For the coffee-infused dairy (start the night before baking the pie):

  • 200g heavy cream (35%), plus more as needed
  • 145g whole milk
  • 42g (1/2 c) whole coffee beans, preferably espresso roast

For the pumpkin spice latte pie:

  • 425g pure pumpkin puree (one full 15 oz can)
  • 150g (3/4 c) light brown sugar
  • 1 tsp ground cinnamon
  • 1/2 tsp ground ginger
  • 1/4 tsp ground nutmeg, preferably freshly grated
  • 1/8 tsp ground allspice
  • 1/8 tsp ground cloves
  • 1/8 tsp ground black pepper
  • 1/2 tsp kosher salt (I use Diamond Crystal)
  • 300g coffee-infused dairy, cold
  • 1/2-2 tsp espresso powder (to taste)
  • 15g freshly brewed strong coffee or espresso (optional, or substitute bourbon)
  • 1 1/2 tsp vanilla extract
  • 3 large eggs, cold
  • 1 large egg yolk, cold
  • One par-baked 9″ pie crust (regular or graham cracker; homemade or store-bought)

For serving:

  • Softly whipped cream, lightly sweetened
  • Freshly grated nutmeg or finely ground coffee, for garnish

Method:

Make the coffee-infused dairy: In a medium saucepan, combine the heavy cream and milk. Heat on medium-low until steaming, then remove from heat. Stir in the whole coffee beans, cover, and refrigerate overnight (or up to 24 hours).

When done infusing, strain out the coffee beans with a fine mesh sieve. Measure out 300g infused dairy (top up with more heavy cream, if you’re a little short). Cover and refrigerate until ready to use.

Make the pumpkin spice latte pie: Preheat the oven to 350F with a rack in the middle. Place a baking stone or sheet pan in the oven while it preheats; baking the pie on this preheated surface helps ensure a crisp bottom crust.

In a medium saucepan, combine the pumpkin puree, sugar, spices, and salt.

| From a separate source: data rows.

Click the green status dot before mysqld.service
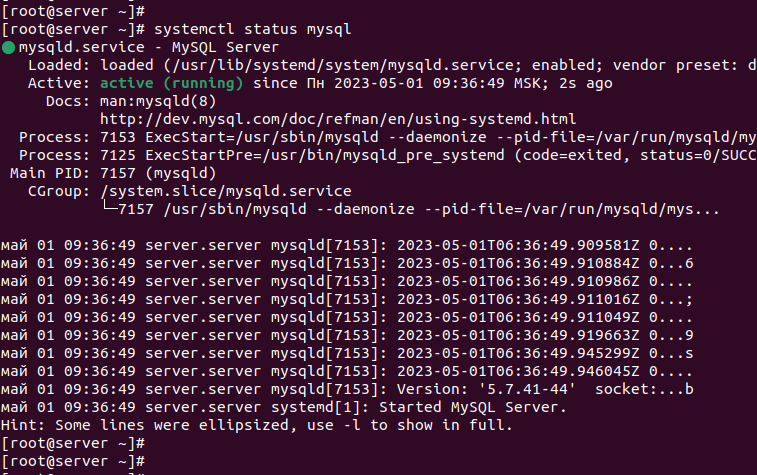 coord(8,47)
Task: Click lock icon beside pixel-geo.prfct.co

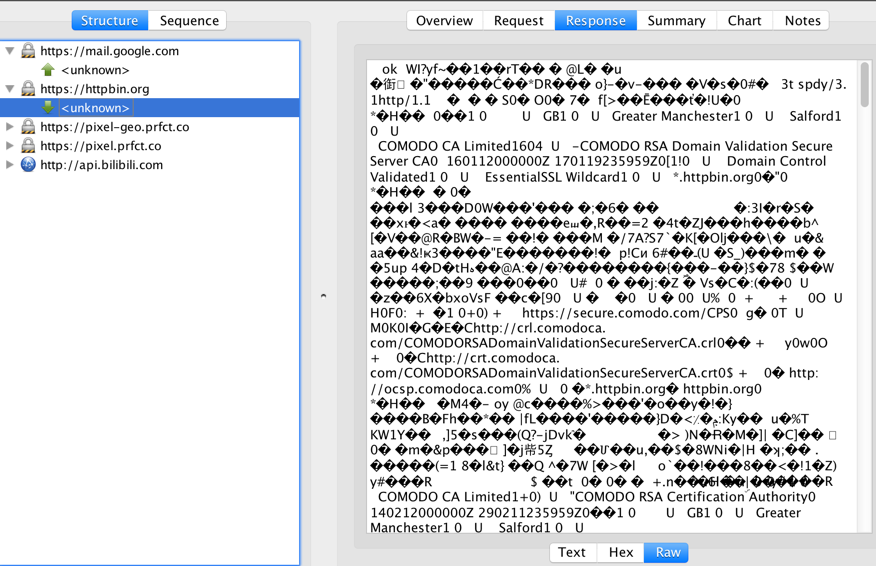Action: pyautogui.click(x=28, y=127)
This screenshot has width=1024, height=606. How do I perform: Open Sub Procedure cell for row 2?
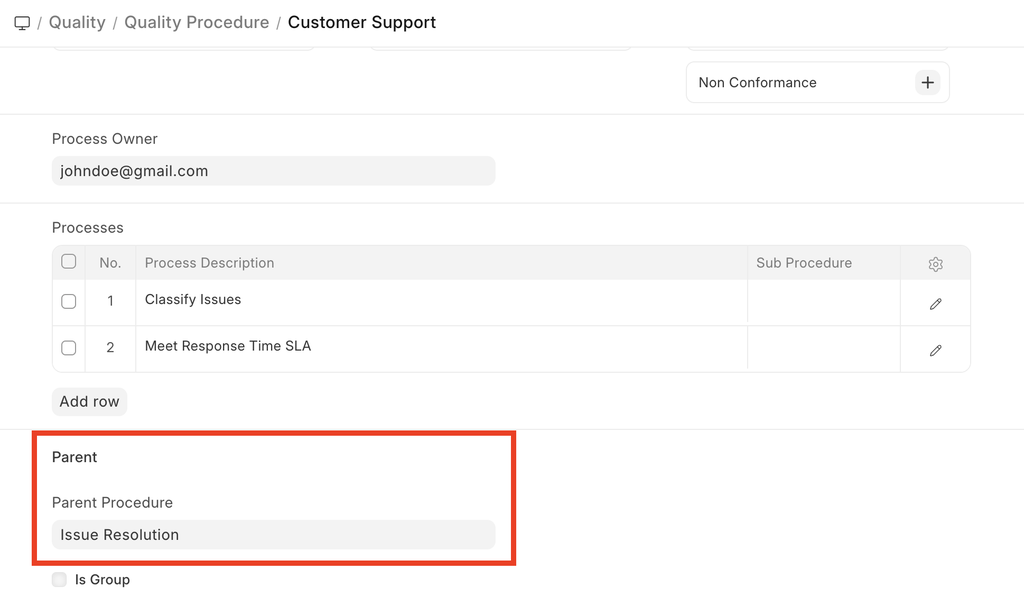tap(823, 349)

Bring to a sputtering simmer over medium heat, stirring frequently with a heatproof spatula to avoid scorching. Continue to simmer the pumpkin mixture, stirring constantly, until thick and shiny, about 5 minutes.

Remove the pan from the heat and whisk in the coffee-infused dairy until smooth. Taste and add espresso powder until you reach your desired coffee strength (2 tsp will give you an intense coffee kick; start with 1/2 tsp if you want something more subtle). Whisk in the brewed coffee, vanilla, eggs and egg yolk. Strain the mixture into a medium bowl using a spatula to press the solids through the strainer — this takes a little time and effort but ensures a silky-smooth texture.

Place the par-baked pie crust on a foil-lined sheet pan. Re-whisk the filling mixture and scrape it into the crust. Bounce a spoon across the top of the pie to encourage any air bubbles to rise to the surface and pop. Continue bouncing until no more bubbles appear.

Bake, cool, and serve the pie: Bake the pie for 35-45 minutes, or until the edges of the pie are set but the center still wobbles like set jello. Transfer the pie to a wire rack and cool completely to room temperature, then refrigerate for at least 2 hours (I prefer my pumpkin pie cold so I like chilling at least 4 hours or overnight). Serve slices chilled or at room temperature with dollops of softly whipped cream and a grating of fresh nutmeg or some finely ground coffee, if desired. Refrigerate leftovers in an airtight container for up to 3 days.